E.g. when people give advice on social media ("Be more selfish," "be less selfish," "go easy on yourself," "don't give up") they have a certain kind of person in mind who they think would benefit from being more or less selfish, going easier or harder on themselves. Obviously, some people need the opposite message, some people are already too easy on themselves or too selfish.

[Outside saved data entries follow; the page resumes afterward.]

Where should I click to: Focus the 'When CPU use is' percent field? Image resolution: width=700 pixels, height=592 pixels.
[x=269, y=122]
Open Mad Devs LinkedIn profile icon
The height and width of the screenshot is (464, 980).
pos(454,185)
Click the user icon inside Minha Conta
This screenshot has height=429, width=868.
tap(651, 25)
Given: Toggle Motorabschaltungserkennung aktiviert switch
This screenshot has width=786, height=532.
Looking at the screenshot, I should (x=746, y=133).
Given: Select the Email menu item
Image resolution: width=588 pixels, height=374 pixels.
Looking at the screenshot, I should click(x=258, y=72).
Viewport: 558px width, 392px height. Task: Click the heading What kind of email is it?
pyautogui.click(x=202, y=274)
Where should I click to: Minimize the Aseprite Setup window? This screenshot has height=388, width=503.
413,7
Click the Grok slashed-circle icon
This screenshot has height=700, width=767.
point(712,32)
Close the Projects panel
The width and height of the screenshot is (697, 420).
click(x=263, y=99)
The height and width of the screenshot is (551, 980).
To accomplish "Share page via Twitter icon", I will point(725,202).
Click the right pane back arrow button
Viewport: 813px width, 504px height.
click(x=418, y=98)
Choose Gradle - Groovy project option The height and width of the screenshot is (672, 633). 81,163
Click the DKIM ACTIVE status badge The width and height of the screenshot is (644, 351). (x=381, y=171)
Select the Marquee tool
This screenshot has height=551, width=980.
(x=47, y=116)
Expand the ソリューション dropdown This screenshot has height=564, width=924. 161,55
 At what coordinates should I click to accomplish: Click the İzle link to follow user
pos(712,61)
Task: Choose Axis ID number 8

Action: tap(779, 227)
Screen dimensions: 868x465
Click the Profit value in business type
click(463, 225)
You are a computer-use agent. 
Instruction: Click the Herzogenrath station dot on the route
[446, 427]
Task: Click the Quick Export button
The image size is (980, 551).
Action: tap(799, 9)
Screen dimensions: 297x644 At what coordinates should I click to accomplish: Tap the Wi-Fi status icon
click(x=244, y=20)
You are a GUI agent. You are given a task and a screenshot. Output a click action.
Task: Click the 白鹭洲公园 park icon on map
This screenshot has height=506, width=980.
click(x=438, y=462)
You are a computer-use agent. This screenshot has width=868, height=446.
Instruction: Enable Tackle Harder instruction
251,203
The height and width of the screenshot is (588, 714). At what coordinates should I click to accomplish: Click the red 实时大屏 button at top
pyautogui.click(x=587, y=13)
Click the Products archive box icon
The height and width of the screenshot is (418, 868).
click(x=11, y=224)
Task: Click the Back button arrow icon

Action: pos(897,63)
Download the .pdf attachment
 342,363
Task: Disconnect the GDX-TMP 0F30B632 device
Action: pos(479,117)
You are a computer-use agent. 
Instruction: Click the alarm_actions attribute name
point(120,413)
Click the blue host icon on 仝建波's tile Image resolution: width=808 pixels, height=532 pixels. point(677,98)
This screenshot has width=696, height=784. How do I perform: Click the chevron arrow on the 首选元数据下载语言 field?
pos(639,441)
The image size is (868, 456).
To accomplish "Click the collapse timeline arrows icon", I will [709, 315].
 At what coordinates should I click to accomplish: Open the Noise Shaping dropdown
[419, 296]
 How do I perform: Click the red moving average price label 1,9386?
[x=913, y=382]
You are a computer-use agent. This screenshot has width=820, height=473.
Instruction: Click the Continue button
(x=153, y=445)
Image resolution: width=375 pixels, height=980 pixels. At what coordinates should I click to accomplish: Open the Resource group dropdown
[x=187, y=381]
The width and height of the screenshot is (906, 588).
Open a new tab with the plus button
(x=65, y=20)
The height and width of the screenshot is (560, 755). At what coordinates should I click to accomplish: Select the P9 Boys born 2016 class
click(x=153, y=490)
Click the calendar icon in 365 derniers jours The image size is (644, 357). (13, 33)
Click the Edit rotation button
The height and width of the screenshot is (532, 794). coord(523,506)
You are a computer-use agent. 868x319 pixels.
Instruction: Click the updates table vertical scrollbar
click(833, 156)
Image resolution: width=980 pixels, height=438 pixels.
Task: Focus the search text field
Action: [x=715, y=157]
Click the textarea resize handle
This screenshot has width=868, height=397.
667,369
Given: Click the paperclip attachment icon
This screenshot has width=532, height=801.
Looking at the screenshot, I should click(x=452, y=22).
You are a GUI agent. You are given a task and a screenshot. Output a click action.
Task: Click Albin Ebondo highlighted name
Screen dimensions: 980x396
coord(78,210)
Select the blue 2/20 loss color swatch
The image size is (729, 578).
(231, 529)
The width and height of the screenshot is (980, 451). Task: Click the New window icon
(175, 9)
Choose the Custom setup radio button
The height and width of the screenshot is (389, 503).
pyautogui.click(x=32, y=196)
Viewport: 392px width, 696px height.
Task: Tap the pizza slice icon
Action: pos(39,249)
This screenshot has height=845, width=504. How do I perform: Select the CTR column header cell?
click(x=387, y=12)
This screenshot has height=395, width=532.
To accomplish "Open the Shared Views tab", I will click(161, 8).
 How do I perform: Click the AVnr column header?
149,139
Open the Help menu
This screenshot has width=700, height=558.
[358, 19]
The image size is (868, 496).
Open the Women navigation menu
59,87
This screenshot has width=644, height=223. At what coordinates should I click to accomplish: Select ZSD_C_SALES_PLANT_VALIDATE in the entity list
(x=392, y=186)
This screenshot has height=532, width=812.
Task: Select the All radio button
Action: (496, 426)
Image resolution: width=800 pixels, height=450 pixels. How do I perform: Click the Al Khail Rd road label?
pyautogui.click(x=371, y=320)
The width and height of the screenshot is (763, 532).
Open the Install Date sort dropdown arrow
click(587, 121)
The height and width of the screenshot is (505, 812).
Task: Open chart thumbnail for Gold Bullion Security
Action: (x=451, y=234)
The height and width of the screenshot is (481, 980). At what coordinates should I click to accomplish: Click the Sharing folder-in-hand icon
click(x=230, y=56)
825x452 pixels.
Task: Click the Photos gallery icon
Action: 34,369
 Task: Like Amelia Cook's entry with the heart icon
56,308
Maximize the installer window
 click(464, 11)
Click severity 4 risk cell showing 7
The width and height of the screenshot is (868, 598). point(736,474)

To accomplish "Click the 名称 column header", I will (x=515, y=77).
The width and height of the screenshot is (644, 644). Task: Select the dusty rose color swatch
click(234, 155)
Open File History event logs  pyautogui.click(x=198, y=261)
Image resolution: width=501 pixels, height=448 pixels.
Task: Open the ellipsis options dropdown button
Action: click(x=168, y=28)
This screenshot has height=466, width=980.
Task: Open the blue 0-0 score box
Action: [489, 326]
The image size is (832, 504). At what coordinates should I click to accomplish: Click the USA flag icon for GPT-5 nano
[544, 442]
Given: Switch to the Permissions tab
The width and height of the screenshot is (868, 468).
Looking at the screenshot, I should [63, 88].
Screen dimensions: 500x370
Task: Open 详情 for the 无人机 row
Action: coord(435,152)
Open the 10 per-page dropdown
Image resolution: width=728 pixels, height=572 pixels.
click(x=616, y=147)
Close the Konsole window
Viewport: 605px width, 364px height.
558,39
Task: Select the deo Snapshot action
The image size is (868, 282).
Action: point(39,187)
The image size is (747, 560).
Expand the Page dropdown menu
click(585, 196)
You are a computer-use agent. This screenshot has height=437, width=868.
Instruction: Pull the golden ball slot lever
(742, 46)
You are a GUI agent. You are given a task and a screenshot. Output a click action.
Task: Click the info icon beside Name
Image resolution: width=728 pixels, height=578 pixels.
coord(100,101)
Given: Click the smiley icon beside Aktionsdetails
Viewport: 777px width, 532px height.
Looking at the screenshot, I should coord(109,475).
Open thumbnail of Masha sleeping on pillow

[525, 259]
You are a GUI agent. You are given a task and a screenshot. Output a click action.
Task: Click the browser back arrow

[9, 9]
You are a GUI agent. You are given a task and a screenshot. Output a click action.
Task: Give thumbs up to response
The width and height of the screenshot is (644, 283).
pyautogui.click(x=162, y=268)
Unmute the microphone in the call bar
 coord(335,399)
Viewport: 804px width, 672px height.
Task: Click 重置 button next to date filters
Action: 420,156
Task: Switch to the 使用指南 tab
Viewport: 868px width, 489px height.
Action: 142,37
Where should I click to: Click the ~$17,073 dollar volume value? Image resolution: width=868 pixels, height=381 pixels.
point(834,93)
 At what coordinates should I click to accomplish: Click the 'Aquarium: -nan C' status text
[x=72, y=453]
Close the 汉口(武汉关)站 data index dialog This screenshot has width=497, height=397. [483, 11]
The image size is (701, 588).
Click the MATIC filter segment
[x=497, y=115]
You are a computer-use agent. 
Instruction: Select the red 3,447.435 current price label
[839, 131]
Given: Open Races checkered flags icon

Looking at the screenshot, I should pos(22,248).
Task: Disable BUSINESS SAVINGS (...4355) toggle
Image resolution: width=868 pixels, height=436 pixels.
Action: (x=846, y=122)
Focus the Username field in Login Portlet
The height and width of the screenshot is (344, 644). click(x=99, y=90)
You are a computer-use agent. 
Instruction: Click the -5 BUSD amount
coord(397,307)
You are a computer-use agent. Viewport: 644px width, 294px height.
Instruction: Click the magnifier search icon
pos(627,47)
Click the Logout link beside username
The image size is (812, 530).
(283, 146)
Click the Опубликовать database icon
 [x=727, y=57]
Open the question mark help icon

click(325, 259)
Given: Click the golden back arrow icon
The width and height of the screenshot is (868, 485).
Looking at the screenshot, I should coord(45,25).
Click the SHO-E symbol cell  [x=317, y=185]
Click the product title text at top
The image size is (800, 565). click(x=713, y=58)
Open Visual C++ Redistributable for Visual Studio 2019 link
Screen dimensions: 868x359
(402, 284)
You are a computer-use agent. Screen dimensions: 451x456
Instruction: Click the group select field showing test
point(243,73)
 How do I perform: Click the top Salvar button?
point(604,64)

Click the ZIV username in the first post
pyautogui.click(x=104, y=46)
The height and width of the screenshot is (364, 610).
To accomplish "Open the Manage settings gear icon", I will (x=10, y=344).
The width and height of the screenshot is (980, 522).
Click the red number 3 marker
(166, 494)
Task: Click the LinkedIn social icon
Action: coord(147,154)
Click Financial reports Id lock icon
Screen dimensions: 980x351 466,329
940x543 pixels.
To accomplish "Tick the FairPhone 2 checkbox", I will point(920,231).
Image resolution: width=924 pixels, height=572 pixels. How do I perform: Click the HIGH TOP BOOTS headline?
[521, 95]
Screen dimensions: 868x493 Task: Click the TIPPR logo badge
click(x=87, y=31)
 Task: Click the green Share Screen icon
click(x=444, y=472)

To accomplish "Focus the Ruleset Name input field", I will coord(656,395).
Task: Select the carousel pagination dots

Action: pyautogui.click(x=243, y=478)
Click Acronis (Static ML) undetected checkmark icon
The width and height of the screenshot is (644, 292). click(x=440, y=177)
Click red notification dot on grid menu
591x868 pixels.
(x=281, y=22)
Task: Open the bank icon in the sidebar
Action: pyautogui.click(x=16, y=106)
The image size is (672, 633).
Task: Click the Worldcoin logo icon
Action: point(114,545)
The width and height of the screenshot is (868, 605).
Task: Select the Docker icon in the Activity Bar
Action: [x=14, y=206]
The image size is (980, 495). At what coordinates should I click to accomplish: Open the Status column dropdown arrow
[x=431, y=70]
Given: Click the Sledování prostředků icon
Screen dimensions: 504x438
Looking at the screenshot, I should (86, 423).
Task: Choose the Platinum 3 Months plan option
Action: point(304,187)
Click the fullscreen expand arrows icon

But how do you specify who those people are? Perhaps if you're writing a book you can dedicate a chapter to "how to tell if you're the kind of person for whom this advice is meant." But few have the patience or desire to spell it out. Far easier, and more grand, to appeal to the universal. Our language evolved in more local contexts, where we spoke to specific people, often people we knew intimately. Now that's all changed, and each of us is suddenly a politician, an orator, a propagandist, an advertiser to the masses. The language must continue evolving.
 

sus

Well-known member
And writers of course have always done this, appealed to the universal when in reality they were describing a specific class of people, addressed all their readers when they had a particular subset in mind.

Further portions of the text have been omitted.